YOUR GOAL: An exact, word-for-word copy of the entries is required, beginning at the line that contains "Image resolution: width=1400" and ending at the last line, both included.

EXTRACTED INFORMATION:
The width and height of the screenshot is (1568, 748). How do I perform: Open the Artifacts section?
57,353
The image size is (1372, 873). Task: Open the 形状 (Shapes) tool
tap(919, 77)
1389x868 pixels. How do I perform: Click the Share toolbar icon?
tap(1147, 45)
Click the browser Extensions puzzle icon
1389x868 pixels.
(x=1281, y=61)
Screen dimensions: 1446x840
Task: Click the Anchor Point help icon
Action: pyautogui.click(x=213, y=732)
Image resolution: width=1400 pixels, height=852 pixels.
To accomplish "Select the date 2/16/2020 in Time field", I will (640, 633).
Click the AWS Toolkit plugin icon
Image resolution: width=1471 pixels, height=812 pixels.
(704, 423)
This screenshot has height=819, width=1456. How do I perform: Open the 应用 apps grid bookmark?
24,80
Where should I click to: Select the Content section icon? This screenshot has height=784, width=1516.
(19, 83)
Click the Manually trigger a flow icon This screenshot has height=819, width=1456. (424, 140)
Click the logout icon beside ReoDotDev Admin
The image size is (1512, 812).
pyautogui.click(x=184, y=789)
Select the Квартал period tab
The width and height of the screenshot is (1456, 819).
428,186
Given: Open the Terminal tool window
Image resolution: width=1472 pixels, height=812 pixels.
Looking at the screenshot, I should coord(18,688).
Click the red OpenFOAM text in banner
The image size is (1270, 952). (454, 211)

WRITTEN REPLY:
Image resolution: width=1400 pixels, height=852 pixels.
To accomplish "Select the date 2/16/2020 in Time field", I will (640, 633).
Click the AWS Toolkit plugin icon
Image resolution: width=1471 pixels, height=812 pixels.
(704, 423)
This screenshot has height=819, width=1456. How do I perform: Open the 应用 apps grid bookmark?
24,80
Where should I click to: Select the Content section icon? This screenshot has height=784, width=1516.
(19, 83)
Click the Manually trigger a flow icon This screenshot has height=819, width=1456. (424, 140)
Click the logout icon beside ReoDotDev Admin
The image size is (1512, 812).
pyautogui.click(x=184, y=789)
Select the Квартал period tab
The width and height of the screenshot is (1456, 819).
428,186
Given: Open the Terminal tool window
Image resolution: width=1472 pixels, height=812 pixels.
Looking at the screenshot, I should coord(18,688).
Click the red OpenFOAM text in banner
The image size is (1270, 952). (454, 211)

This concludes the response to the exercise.